### Exercise
Copy the part of the interview with David Bailin that opens with the words containing "David Bailin has" and closes with "his website bailinstudio.com.", keeping every word and mark unchanged.

### Document passage
Interview with artist David Bailin

Interview with artist David Bailin

David Bailin has been and continues to be a fixture in the Arkansas art scene since moving to Little Rock in 1986 to be the director of the [then] Arkansas Art Center Museum School, a position he held for ten years. His meticulous and always fascinating drawings have received high acclaim and are in prestigious corporate and private collections around the country. Over the years, David has received fellowship awards from the National Endowment for the Arts, the Mid-America Arts Alliance, and the Arkansas Arts Council. He also was given a solo show at the Arkansas Arts Center. More of his work can seen at Koplin Del Rio Gallery in Seattle, WA, Erdreich White Fine Arts in Boston, MA and M2 Gallery in Little Rock and at his website bailinstudio.com.


AAS: David, where are you from originally?

DB: I grew up in Sioux Falls, South Dakota, I received my BFA from the University of Colorado at Boulder in 1976 and my MA from Hunter College, NYC, in 1983. The move from the east coast to Arkansas came in 1986 when my wife accepted a two-year clerkship with US District Judge G. Thomas Eisele. What began as a temporary setting become permanent after both of us realized how wonderful Little Rock was to raise a family. Amy later joined the Rose Law Firm, and I, the Arkansas Arts Center as their Museum School Director.

(Saved data entries)
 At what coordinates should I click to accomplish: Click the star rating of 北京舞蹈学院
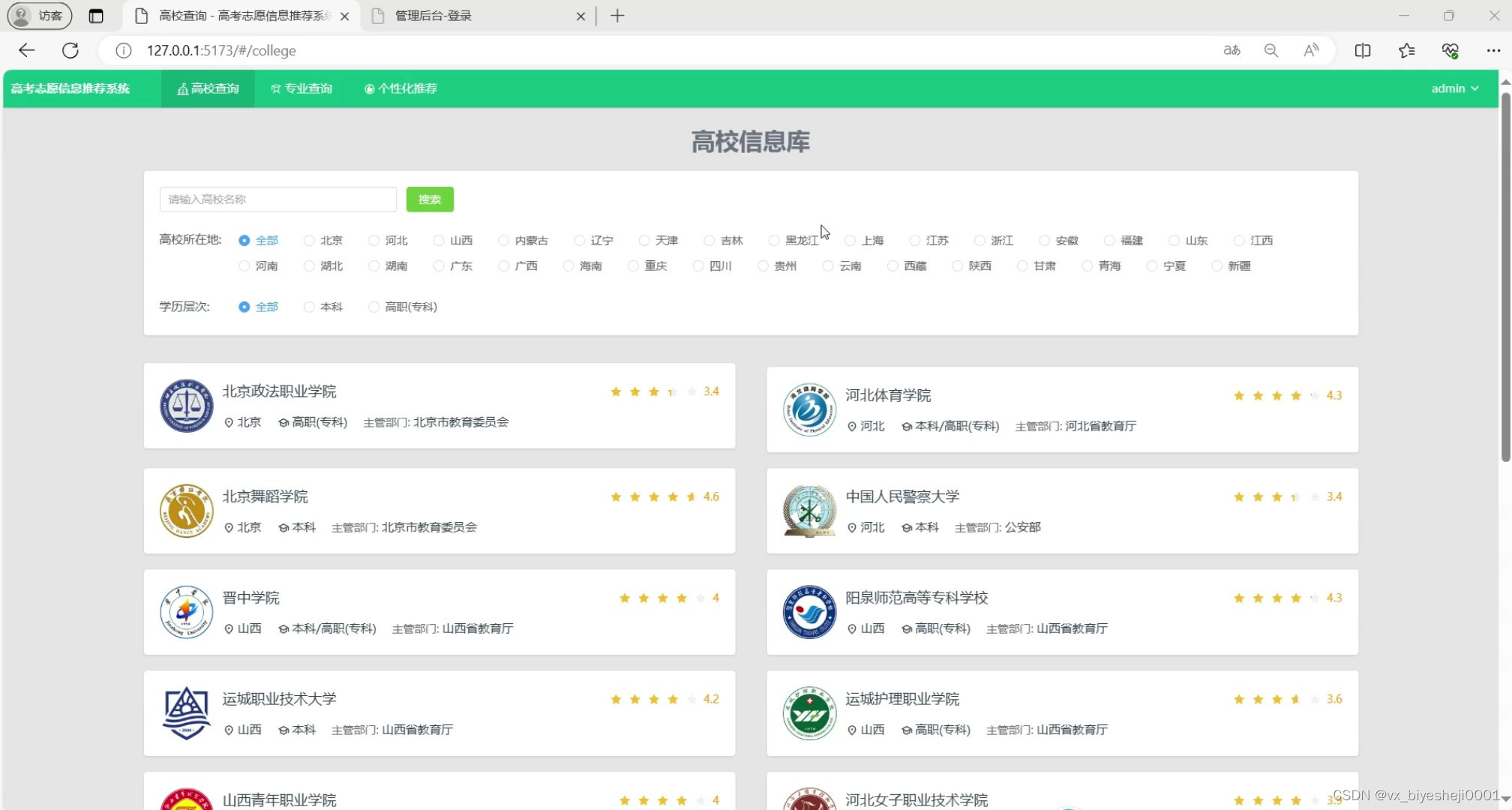(x=653, y=496)
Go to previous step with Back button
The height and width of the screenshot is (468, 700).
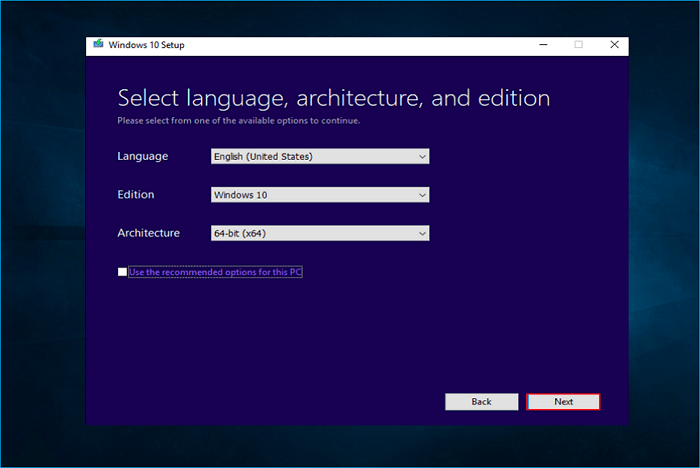point(481,401)
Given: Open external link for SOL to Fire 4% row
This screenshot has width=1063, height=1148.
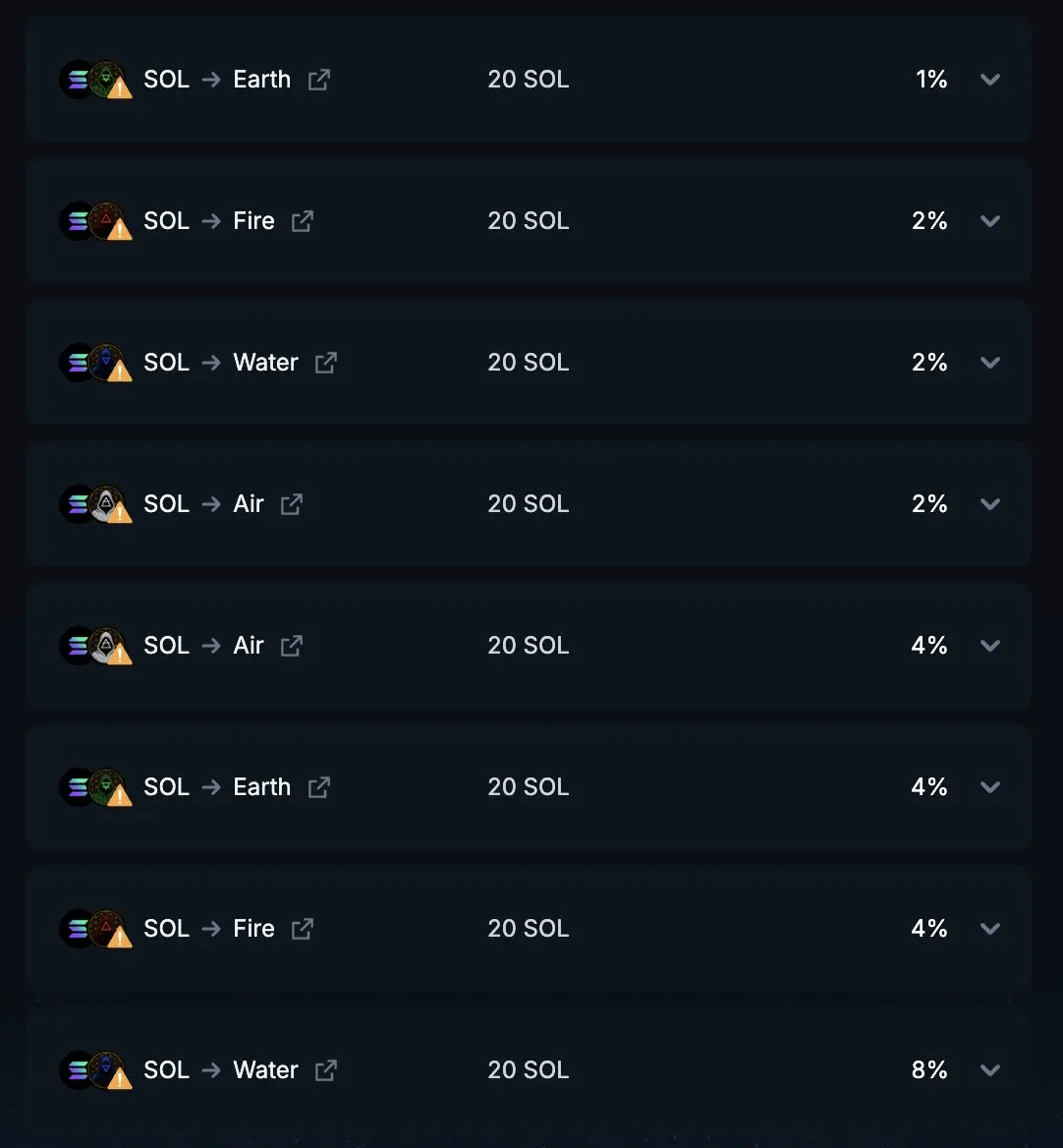Looking at the screenshot, I should click(303, 929).
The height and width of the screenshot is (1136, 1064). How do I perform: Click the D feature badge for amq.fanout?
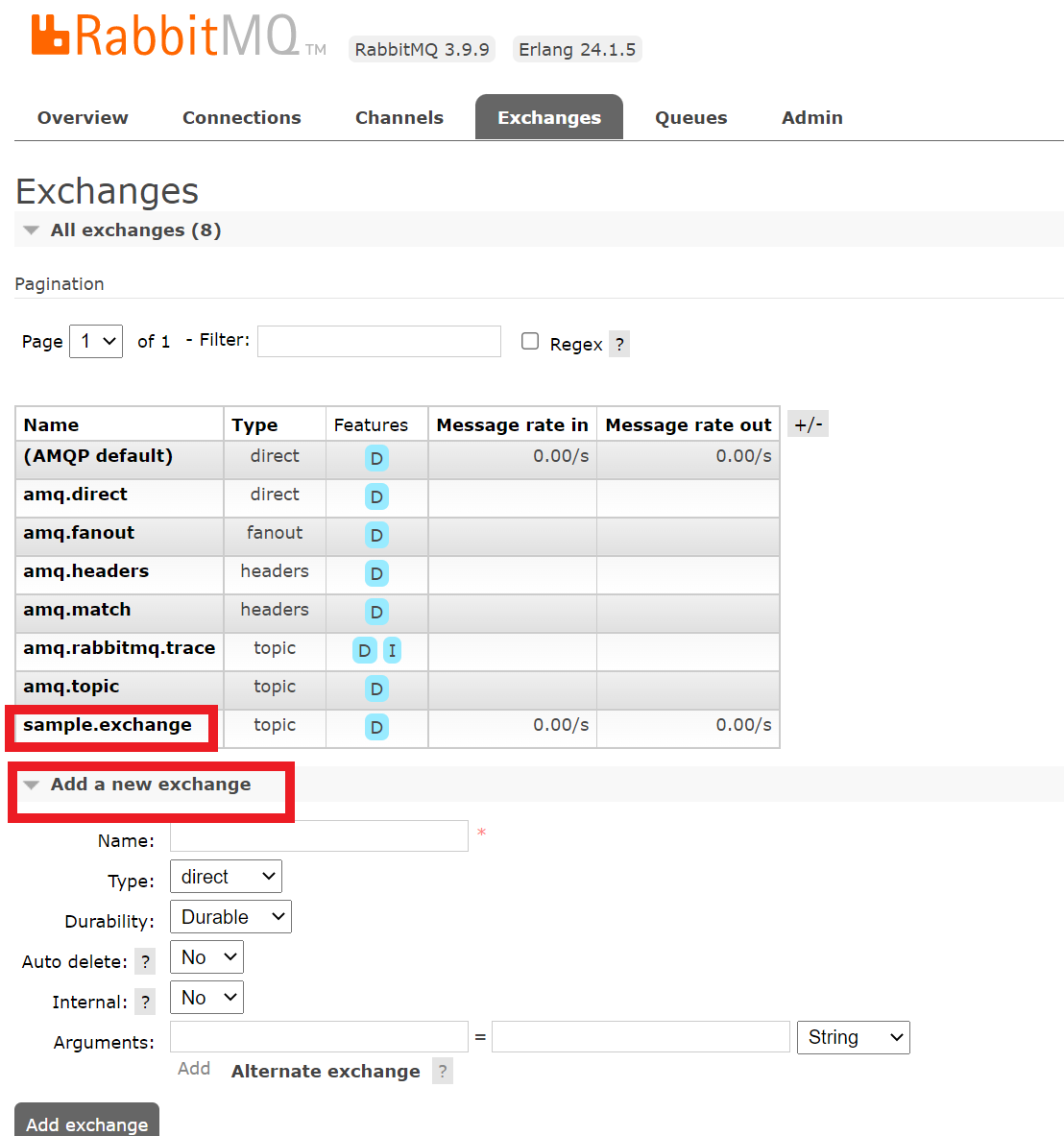376,535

### Task answer
David Bailin has been and continues to be a fixture in the Arkansas art scene since moving to Little Rock in 1986 to be the director of the [then] Arkansas Art Center Museum School, a position he held for ten years. His meticulous and always fascinating drawings have received high acclaim and are in prestigious corporate and private collections around the country. Over the years, David has received fellowship awards from the National Endowment for the Arts, the Mid-America Arts Alliance, and the Arkansas Arts Council. He also was given a solo show at the Arkansas Arts Center. More of his work can seen at Koplin Del Rio Gallery in Seattle, WA, Erdreich White Fine Arts in Boston, MA and M2 Gallery in Little Rock and at his website bailinstudio.com.